> _PROBLEM DESCRIPTION_
Please retype exactly, and with nothing added, the lines of the material from the one with "Khăn tắm thêu (442, 1386)" through the final one.

> _DATASET RECORDS_
* * *
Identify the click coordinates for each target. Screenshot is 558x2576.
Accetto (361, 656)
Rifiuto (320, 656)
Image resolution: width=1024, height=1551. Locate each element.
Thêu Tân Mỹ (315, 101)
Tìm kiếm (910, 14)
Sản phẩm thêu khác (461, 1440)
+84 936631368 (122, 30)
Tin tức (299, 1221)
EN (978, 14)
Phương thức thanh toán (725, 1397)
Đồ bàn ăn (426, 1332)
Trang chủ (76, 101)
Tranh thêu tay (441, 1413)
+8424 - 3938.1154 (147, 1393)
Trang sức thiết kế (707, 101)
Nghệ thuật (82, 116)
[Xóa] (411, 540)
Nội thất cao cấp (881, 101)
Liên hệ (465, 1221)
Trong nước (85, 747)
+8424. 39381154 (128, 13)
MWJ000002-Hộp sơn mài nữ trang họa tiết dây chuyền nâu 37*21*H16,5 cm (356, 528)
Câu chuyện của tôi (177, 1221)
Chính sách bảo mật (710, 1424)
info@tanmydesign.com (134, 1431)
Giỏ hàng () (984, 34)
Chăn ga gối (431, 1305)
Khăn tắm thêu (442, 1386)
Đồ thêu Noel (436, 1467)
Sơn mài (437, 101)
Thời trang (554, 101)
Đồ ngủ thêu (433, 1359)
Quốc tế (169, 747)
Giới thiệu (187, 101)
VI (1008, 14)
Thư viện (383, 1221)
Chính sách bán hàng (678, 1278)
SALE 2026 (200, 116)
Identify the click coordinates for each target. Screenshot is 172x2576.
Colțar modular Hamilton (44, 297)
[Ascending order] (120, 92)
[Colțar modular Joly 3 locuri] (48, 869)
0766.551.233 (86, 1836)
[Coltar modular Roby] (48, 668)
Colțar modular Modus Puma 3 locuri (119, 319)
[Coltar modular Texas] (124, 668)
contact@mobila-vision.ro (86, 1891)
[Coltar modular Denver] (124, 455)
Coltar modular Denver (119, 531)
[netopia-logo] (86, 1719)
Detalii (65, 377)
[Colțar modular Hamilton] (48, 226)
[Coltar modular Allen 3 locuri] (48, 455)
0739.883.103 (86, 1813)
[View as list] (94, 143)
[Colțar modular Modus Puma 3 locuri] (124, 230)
* * *
> _WORKED SOLUTION_
Khăn tắm thêu (442, 1386)
Đồ thêu Noel (436, 1467)
Sơn mài (437, 101)
Thời trang (554, 101)
Đồ ngủ thêu (433, 1359)
Quốc tế (169, 747)
Giới thiệu (187, 101)
VI (1008, 14)
Thư viện (383, 1221)
Chính sách bán hàng (678, 1278)
SALE 2026 (200, 116)
Identify the click coordinates for each target. Screenshot is 172x2576.
Colțar modular Hamilton (44, 297)
[Ascending order] (120, 92)
[Colțar modular Joly 3 locuri] (48, 869)
0766.551.233 (86, 1836)
[Coltar modular Roby] (48, 668)
Colțar modular Modus Puma 3 locuri (119, 319)
[Coltar modular Texas] (124, 668)
contact@mobila-vision.ro (86, 1891)
[Coltar modular Denver] (124, 455)
Coltar modular Denver (119, 531)
[netopia-logo] (86, 1719)
Detalii (65, 377)
[Colțar modular Hamilton] (48, 226)
[Coltar modular Allen 3 locuri] (48, 455)
0739.883.103 (86, 1813)
[View as list] (94, 143)
[Colțar modular Modus Puma 3 locuri] (124, 230)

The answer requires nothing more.